Dlaczego 18 milionów Niemców nie poszło do urn
Z 62,2 milionów zdyscyplinowanych niemieckich wyborców ponad 18 milionów nie poszło do urn, co stanowi najniższą w historii wyborów do Bundestagu frekwencję (chodzi o wybory z września 2009 – dop. red.). Jest to fakt godny analizy. Z całą pewnością nie dokonają jej jednak ani wygrani, jak Angela Merkel (CDU/CSU) i Guido Westerwelle (FDP) ani przegrani, jak Frank-Walter Steinmeier (SPD) politycy.
Podstawą sprawnego funkcjonowania państwa jest ordynacja wyborcza. Decyduje ona o wyborze elit politycznych.
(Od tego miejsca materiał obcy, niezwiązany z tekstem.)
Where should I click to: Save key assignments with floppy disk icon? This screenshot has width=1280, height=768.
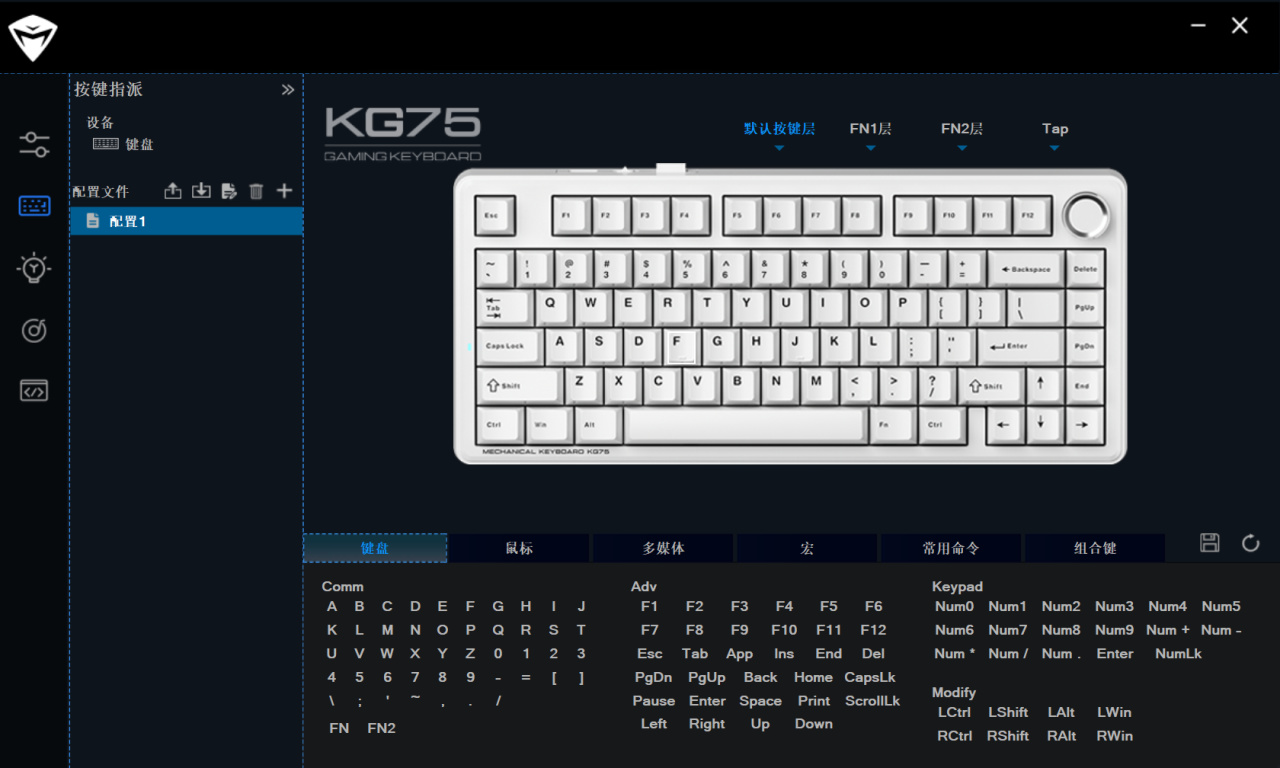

Jest sprawą naczelnej wagi, czy władza pochodzi od narodu czy odwrotnie, władza jest zawłaszczona przez wąskie grupy polityczno-gospodarcze, czy nawet pojedyncze osoby. W mieszanej ordynacji proporcjonalno-większościowej, takiej, jaka obowiązuje w Niemczech władza spoczywa w ręku wąskich grup, które się przez dziesięciolecia nie zmieniają wymieniając jedynie stołki, lecz oczywiście uzupełniają swoje szeregi.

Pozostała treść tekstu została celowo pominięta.